THERE IS disappointment at the announcement that Norwegian airlines will not be operating from Shannon Airport for the remainder of the year.
The news was announced this week that the airline would not be operating out of Cork and Shannon for the rest of 2019.
A spokesperson for Dublin Airport told the Leader that “the grounding of the Boeing 737 Max aircraft had resulted in Norwegian being forced to significantly reduce its operations at Dublin Airport this year”.
This reduces the number of airlines operating transatlantic flights from Shannon, down to four; Aer Lingus, United, Delta, and American Airlines. It also means that Shannon is the only airport in the country, outside the capital, that is offering flights across the Atlantic.

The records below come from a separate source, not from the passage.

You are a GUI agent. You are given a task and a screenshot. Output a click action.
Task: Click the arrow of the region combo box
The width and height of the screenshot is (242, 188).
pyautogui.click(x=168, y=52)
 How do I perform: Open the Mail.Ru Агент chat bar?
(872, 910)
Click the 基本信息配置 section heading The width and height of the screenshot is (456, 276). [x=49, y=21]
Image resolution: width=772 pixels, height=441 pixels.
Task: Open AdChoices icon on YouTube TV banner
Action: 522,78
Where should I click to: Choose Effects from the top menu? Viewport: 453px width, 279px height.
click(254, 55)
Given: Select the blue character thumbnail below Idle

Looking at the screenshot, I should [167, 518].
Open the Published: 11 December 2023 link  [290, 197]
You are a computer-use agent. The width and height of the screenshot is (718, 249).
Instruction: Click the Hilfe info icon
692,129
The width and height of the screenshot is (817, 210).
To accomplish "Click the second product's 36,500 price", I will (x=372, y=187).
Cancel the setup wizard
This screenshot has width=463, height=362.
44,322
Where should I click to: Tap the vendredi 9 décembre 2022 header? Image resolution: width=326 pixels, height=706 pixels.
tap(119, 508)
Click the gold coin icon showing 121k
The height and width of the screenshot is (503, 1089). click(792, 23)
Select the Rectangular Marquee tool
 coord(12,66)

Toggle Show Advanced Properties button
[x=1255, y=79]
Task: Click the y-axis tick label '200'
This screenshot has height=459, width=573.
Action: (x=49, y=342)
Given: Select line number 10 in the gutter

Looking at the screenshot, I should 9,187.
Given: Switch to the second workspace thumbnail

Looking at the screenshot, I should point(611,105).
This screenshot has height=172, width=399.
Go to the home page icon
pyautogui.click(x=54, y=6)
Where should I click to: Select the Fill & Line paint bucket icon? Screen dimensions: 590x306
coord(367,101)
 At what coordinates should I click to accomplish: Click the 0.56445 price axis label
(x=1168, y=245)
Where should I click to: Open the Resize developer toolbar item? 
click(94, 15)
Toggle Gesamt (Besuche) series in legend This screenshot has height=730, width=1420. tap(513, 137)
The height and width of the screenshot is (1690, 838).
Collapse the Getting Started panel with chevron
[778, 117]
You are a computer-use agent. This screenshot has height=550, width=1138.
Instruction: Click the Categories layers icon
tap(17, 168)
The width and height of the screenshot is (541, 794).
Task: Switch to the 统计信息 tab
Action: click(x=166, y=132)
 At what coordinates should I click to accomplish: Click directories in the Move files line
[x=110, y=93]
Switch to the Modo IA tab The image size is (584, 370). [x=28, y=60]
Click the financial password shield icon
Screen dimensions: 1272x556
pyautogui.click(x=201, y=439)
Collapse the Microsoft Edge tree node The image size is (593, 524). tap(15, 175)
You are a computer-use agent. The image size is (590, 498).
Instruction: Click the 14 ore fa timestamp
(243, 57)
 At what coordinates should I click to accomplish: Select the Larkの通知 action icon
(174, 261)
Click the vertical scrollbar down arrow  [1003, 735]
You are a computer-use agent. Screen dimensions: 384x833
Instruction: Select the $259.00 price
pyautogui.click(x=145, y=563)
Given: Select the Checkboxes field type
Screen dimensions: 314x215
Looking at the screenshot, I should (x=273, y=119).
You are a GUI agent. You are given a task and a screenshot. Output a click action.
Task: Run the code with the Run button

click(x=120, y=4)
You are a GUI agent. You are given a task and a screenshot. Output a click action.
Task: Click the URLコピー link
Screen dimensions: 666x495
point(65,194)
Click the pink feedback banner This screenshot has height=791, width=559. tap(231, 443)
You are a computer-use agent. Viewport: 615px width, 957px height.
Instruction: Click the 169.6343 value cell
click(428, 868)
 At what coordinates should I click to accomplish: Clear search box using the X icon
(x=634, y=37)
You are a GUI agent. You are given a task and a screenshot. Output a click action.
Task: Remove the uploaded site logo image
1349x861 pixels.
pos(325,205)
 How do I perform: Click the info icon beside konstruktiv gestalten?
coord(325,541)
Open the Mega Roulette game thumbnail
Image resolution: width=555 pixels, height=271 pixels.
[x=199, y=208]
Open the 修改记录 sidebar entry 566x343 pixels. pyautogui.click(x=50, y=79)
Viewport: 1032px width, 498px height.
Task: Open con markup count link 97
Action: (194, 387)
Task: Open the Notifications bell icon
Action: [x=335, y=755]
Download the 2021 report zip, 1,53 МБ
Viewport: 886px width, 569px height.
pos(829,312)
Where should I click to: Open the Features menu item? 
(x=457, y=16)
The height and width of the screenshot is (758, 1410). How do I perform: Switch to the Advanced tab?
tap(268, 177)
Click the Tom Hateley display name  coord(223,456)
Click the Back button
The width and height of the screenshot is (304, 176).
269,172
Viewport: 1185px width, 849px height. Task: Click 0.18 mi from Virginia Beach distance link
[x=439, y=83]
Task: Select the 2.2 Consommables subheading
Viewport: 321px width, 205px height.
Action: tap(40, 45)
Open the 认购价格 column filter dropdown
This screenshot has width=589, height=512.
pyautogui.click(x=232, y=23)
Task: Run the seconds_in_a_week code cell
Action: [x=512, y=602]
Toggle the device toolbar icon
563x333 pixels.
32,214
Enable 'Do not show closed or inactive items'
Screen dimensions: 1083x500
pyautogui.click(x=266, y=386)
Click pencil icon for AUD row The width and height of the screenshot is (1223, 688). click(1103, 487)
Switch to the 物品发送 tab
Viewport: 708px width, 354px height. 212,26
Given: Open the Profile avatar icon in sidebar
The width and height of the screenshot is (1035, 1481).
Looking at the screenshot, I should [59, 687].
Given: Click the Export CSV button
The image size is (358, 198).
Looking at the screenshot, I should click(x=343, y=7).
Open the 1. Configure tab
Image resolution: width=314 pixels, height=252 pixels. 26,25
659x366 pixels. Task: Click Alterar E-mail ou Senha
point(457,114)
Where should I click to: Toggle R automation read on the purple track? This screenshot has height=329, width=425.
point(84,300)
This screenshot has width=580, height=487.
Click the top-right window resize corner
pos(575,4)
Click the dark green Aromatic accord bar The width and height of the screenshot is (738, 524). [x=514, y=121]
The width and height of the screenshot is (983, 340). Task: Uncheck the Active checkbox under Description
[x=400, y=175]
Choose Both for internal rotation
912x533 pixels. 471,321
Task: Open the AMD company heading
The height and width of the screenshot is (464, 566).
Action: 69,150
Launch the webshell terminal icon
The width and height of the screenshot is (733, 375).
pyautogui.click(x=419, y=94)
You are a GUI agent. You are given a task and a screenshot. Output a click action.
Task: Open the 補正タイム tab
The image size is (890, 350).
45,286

A spokesperson for the airline has said that passengers will have to arrange their own travel plans to Dublin Airport, where they can claim for expenses.
A spokesperson for Shannon Group said the decision came about as a result of the continued grounding of the Boeing 737 Max aircraft. This, as a result, is having a “serious impact” for Shannon passengers.
“The world-wide grounding of the 737 Max aircraft is having a serious impact for Shannon passengers. Proportionally, no other Irish airport has such a high level of activity operated by the 737 Max aircraft. At peak this aircraft type would have operated 13 weekly flights from Shannon to North America. We now estimate that the loss of these flights, which include this year’s Air Canada service, will mean a loss of over 120,000 seats at Shannon in 2019 and as a result our overall passenger numbers will be down,” Shannon Group spokesperson said.
“We remain confident that once the 737 Max aircraft is back flying that these services will be restored, as they were extremely popular in 2018. Shannon Airport continues to offer very extensive North American services with Aer Lingus, United, Delta, American Airlines all operating successful routes. In addition, we estimate growth in both the UK and European traffic.”
The news of Norwegian inability to operate out of Shannon will come as a second blow to the airport, following the publication of the Central Statistics Office’s aviation figures.
New quarterly figures show that Shannon was the only major airport in the country to suffer from a decrease in passenger numbers. The first quarterly statistics of 2019 show that there was a 2.6% decrease in passenger numbers in comparison to the same time period in 2017 and 2018.
In quarter one of 2017, there were 271,753 passengers, which rose to 277,070 in 2018. However, this dipped to 269,887 in the first quarter of 2019.